Recorded data: Begin

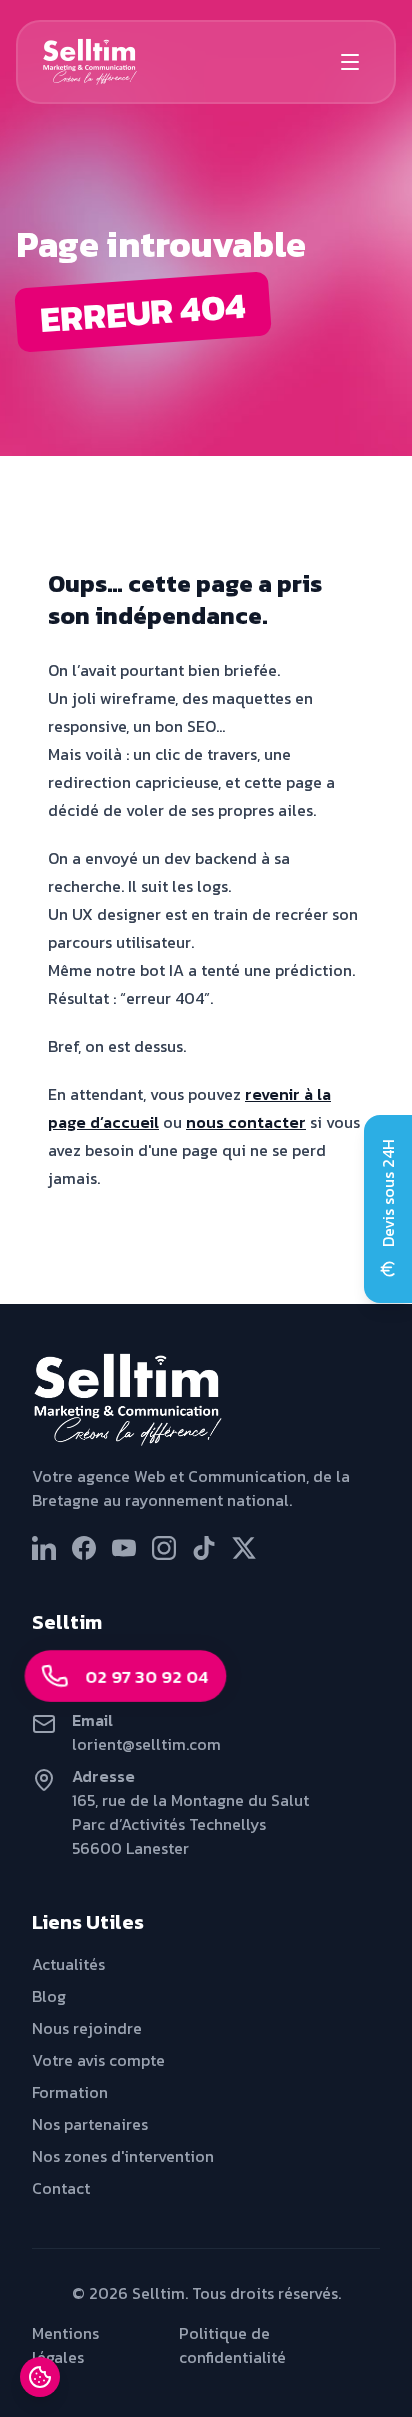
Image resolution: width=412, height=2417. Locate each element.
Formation (70, 2092)
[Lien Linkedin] (44, 1548)
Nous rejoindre (87, 2028)
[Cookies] (40, 2377)
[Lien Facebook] (84, 1548)
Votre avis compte (98, 2060)
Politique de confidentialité (232, 2345)
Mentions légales (65, 2345)
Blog (49, 1996)
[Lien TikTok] (204, 1548)
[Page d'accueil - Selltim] (206, 1400)
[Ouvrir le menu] (350, 62)
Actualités (68, 1964)
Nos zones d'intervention (123, 2156)
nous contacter (246, 1122)
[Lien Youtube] (124, 1548)
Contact (61, 2188)
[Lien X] (244, 1548)
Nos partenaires (90, 2124)
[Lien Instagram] (164, 1548)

Recorded data: End

All pictures are to be skipped; the lines from the first line of the records through the line containing "Actualités (68, 1964)" are to be repeated exactly, both ends included.

_Result of the task_.
Image resolution: width=412, height=2417. Locate each element.
Formation (70, 2092)
[Lien Linkedin] (44, 1548)
Nous rejoindre (87, 2028)
[Cookies] (40, 2377)
[Lien Facebook] (84, 1548)
Votre avis compte (98, 2060)
Politique de confidentialité (232, 2345)
Mentions légales (65, 2345)
Blog (49, 1996)
[Lien TikTok] (204, 1548)
[Page d'accueil - Selltim] (206, 1400)
[Ouvrir le menu] (350, 62)
Actualités (68, 1964)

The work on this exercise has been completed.